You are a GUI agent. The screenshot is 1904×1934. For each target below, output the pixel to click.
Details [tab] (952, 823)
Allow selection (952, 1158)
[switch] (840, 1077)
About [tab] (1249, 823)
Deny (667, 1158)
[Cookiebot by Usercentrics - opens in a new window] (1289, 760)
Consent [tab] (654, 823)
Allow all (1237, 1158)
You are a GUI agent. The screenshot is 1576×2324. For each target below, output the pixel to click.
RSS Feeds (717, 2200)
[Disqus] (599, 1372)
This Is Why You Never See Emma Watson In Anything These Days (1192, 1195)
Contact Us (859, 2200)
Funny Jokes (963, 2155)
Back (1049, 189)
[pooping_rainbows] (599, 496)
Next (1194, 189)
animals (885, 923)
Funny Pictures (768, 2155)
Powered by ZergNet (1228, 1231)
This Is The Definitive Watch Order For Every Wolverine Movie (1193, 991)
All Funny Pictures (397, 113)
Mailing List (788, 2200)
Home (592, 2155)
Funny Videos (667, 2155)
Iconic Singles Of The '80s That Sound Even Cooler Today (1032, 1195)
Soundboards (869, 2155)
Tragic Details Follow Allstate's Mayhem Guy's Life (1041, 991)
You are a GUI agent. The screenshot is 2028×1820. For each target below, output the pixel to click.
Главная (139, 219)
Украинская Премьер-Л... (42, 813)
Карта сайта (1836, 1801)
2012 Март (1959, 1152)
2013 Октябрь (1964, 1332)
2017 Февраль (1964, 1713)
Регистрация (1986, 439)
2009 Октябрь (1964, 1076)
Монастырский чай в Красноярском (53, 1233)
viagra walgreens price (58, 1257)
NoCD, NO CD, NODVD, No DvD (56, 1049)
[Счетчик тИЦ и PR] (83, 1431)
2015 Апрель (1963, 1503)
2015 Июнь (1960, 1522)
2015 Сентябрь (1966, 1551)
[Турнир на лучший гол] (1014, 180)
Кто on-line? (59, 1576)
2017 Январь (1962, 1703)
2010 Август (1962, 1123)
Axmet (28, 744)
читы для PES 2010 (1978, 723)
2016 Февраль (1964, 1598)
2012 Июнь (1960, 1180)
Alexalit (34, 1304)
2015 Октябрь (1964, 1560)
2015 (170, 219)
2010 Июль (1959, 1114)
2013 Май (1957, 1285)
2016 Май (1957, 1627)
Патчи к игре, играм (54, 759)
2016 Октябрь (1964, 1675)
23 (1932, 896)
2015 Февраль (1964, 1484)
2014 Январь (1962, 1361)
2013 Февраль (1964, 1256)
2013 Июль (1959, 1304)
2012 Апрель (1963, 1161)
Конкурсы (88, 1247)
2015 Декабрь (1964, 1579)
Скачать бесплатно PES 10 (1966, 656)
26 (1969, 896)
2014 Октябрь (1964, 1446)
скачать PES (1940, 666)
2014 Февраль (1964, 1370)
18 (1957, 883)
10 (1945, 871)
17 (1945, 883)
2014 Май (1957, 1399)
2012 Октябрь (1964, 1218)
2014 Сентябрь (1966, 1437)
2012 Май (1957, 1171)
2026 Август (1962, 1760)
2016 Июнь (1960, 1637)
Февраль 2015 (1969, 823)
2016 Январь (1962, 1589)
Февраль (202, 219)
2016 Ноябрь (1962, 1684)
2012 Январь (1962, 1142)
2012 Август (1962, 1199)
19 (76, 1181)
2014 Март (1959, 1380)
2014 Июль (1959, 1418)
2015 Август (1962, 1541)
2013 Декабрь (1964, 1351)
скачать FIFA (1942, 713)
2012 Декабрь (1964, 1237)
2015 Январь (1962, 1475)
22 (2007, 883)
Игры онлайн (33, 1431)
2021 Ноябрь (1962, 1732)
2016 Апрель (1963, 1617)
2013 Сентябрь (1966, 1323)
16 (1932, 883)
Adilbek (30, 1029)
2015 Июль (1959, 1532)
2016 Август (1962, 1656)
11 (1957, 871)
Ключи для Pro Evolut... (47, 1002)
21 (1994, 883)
━━━━━━━━━━━━━━━━━━━━
#### WORK ORDER
Repeat each record verbatim.

#### EXERCISE RESPONSE
You are a GUI agent. The screenshot is 1904×1934. For each target below, output the pixel to click.
Details [tab] (952, 823)
Allow selection (952, 1158)
[switch] (840, 1077)
About [tab] (1249, 823)
Deny (667, 1158)
[Cookiebot by Usercentrics - opens in a new window] (1289, 760)
Consent [tab] (654, 823)
Allow all (1237, 1158)
You are a GUI agent. The screenshot is 1576×2324. For each target below, output the pixel to click.
RSS Feeds (717, 2200)
[Disqus] (599, 1372)
This Is Why You Never See Emma Watson In Anything These Days (1192, 1195)
Contact Us (859, 2200)
Funny Jokes (963, 2155)
Back (1049, 189)
[pooping_rainbows] (599, 496)
Next (1194, 189)
animals (885, 923)
Funny Pictures (768, 2155)
Powered by ZergNet (1228, 1231)
This Is The Definitive Watch Order For Every Wolverine Movie (1193, 991)
All Funny Pictures (397, 113)
Mailing List (788, 2200)
Home (592, 2155)
Funny Videos (667, 2155)
Iconic Singles Of The '80s That Sound Even Cooler Today (1032, 1195)
Soundboards (869, 2155)
Tragic Details Follow Allstate's Mayhem Guy's Life (1041, 991)
You are a GUI agent. The screenshot is 2028×1820. For each target below, output the pixel to click.
Главная (139, 219)
Украинская Премьер-Л... (42, 813)
Карта сайта (1836, 1801)
2012 Март (1959, 1152)
2013 Октябрь (1964, 1332)
2017 Февраль (1964, 1713)
Регистрация (1986, 439)
2009 Октябрь (1964, 1076)
Монастырский чай в Красноярском (53, 1233)
viagra walgreens price (58, 1257)
NoCD, NO CD, NODVD, No DvD (56, 1049)
[Счетчик тИЦ и PR] (83, 1431)
2015 Апрель (1963, 1503)
2015 Июнь (1960, 1522)
2015 Сентябрь (1966, 1551)
[Турнир на лучший гол] (1014, 180)
Кто on-line? (59, 1576)
2017 Январь (1962, 1703)
2010 Август (1962, 1123)
Axmet (28, 744)
читы для PES 2010 (1978, 723)
2016 Февраль (1964, 1598)
2012 Июнь (1960, 1180)
Alexalit (34, 1304)
2015 Октябрь (1964, 1560)
2015 (170, 219)
2010 Июль (1959, 1114)
2013 Май (1957, 1285)
2016 Май (1957, 1627)
Патчи к игре, играм (54, 759)
2016 Октябрь (1964, 1675)
23 (1932, 896)
2015 Февраль (1964, 1484)
2014 Январь (1962, 1361)
2013 Февраль (1964, 1256)
2013 Июль (1959, 1304)
2012 Апрель (1963, 1161)
Конкурсы (88, 1247)
2015 Декабрь (1964, 1579)
Скачать бесплатно PES 10 (1966, 656)
26 (1969, 896)
2014 Октябрь (1964, 1446)
скачать PES (1940, 666)
2014 Февраль (1964, 1370)
18 (1957, 883)
10 (1945, 871)
17 (1945, 883)
2014 Май (1957, 1399)
2012 Октябрь (1964, 1218)
2014 Сентябрь (1966, 1437)
2012 Май (1957, 1171)
2026 Август (1962, 1760)
2016 Июнь (1960, 1637)
Февраль 2015 (1969, 823)
2016 Январь (1962, 1589)
Февраль (202, 219)
2016 Ноябрь (1962, 1684)
2012 Январь (1962, 1142)
2012 Август (1962, 1199)
19 (76, 1181)
2014 Март (1959, 1380)
2014 Июль (1959, 1418)
2015 Август (1962, 1541)
2013 Декабрь (1964, 1351)
скачать FIFA (1942, 713)
2012 Декабрь (1964, 1237)
2015 Январь (1962, 1475)
22 (2007, 883)
Игры онлайн (33, 1431)
2021 Ноябрь (1962, 1732)
2016 Апрель (1963, 1617)
2013 Сентябрь (1966, 1323)
16 (1932, 883)
Adilbek (30, 1029)
2015 Июль (1959, 1532)
2016 Август (1962, 1656)
11 (1957, 871)
Ключи для Pro Evolut... (47, 1002)
21 (1994, 883)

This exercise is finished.